Exercise:
Return the records exactly as they appear below, omitting the pictures.

=== Extracted information ===

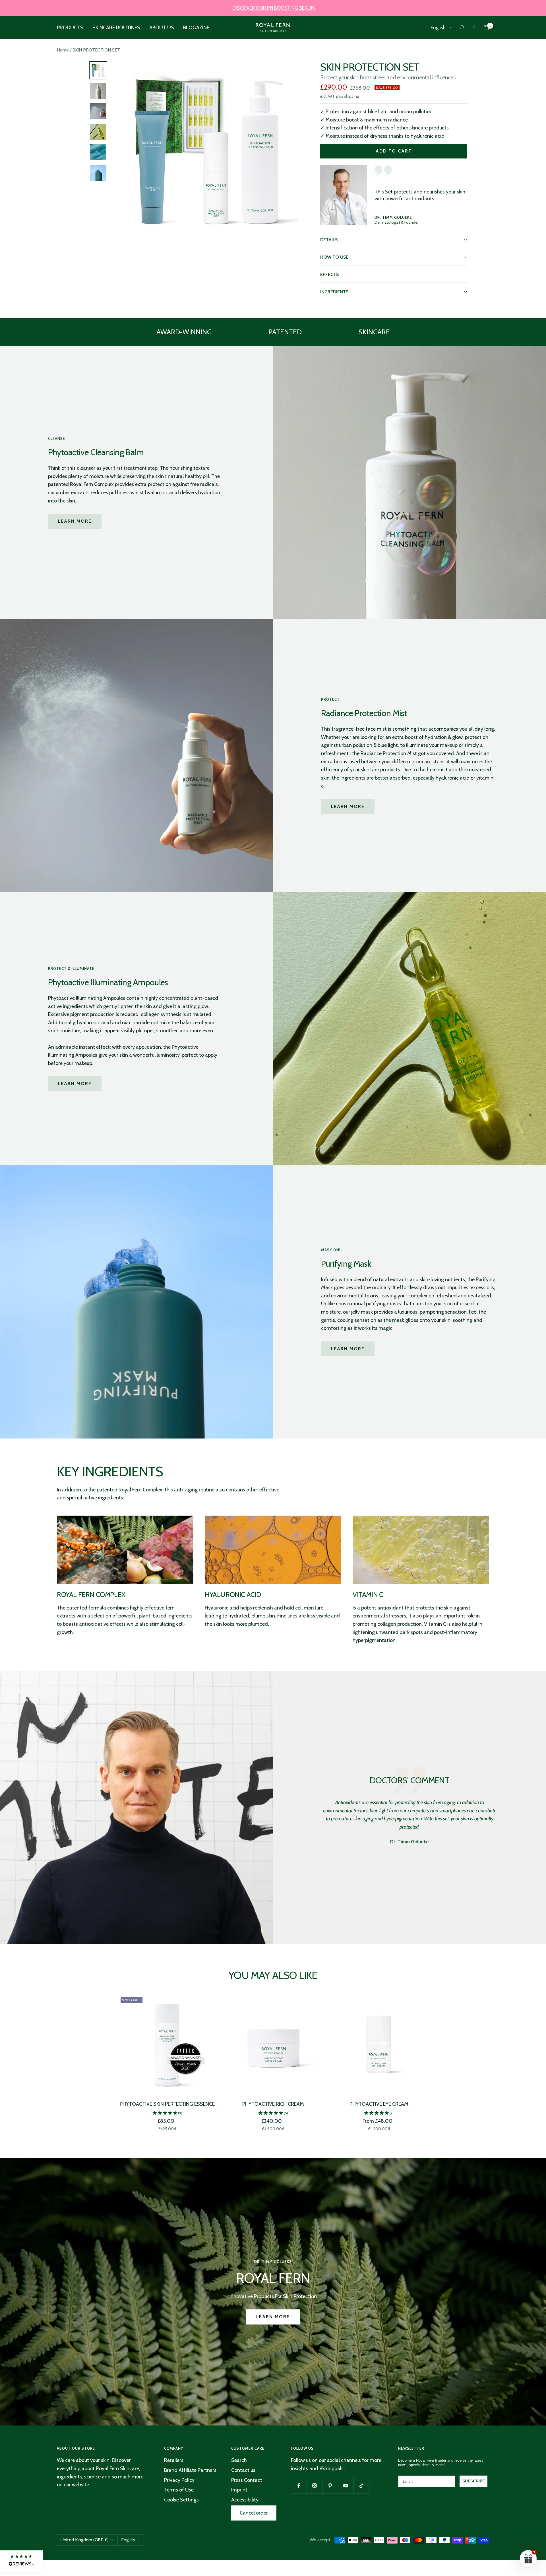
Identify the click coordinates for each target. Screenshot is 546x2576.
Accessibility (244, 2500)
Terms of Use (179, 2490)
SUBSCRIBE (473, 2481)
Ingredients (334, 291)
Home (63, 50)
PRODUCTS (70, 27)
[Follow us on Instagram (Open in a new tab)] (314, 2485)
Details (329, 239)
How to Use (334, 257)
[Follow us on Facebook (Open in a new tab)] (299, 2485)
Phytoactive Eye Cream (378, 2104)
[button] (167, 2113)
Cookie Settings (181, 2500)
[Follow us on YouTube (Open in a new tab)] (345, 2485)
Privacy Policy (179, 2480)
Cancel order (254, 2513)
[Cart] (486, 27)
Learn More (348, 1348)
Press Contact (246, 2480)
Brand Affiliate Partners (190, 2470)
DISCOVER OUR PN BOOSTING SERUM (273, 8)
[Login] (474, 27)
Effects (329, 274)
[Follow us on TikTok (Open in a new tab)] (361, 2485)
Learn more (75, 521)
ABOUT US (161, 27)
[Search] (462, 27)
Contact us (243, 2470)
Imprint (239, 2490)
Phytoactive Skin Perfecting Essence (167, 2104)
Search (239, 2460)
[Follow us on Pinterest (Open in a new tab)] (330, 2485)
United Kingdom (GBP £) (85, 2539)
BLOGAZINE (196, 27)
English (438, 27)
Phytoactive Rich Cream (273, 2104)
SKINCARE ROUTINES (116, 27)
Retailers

===

Exercise output:
Identify the click coordinates for each target. Screenshot is 546x2576.
Accessibility (244, 2500)
Terms of Use (179, 2490)
SUBSCRIBE (473, 2481)
Ingredients (334, 291)
Home (63, 50)
PRODUCTS (70, 27)
[Follow us on Instagram (Open in a new tab)] (314, 2485)
Details (329, 239)
How to Use (334, 257)
[Follow us on Facebook (Open in a new tab)] (299, 2485)
Phytoactive Eye Cream (378, 2104)
[button] (167, 2113)
Cookie Settings (181, 2500)
[Follow us on YouTube (Open in a new tab)] (345, 2485)
Privacy Policy (179, 2480)
Cancel order (254, 2513)
[Cart] (486, 27)
Learn More (348, 1348)
Press Contact (246, 2480)
Brand Affiliate Partners (190, 2470)
DISCOVER OUR PN BOOSTING SERUM (273, 8)
[Login] (474, 27)
Effects (329, 274)
[Follow us on TikTok (Open in a new tab)] (361, 2485)
Learn more (75, 521)
ABOUT US (161, 27)
[Search] (462, 27)
Contact us (243, 2470)
Imprint (239, 2490)
Phytoactive Skin Perfecting Essence (167, 2104)
Search (239, 2460)
[Follow us on Pinterest (Open in a new tab)] (330, 2485)
United Kingdom (GBP £) (85, 2539)
BLOGAZINE (196, 27)
English (438, 27)
Phytoactive Rich Cream (273, 2104)
SKINCARE ROUTINES (116, 27)
Retailers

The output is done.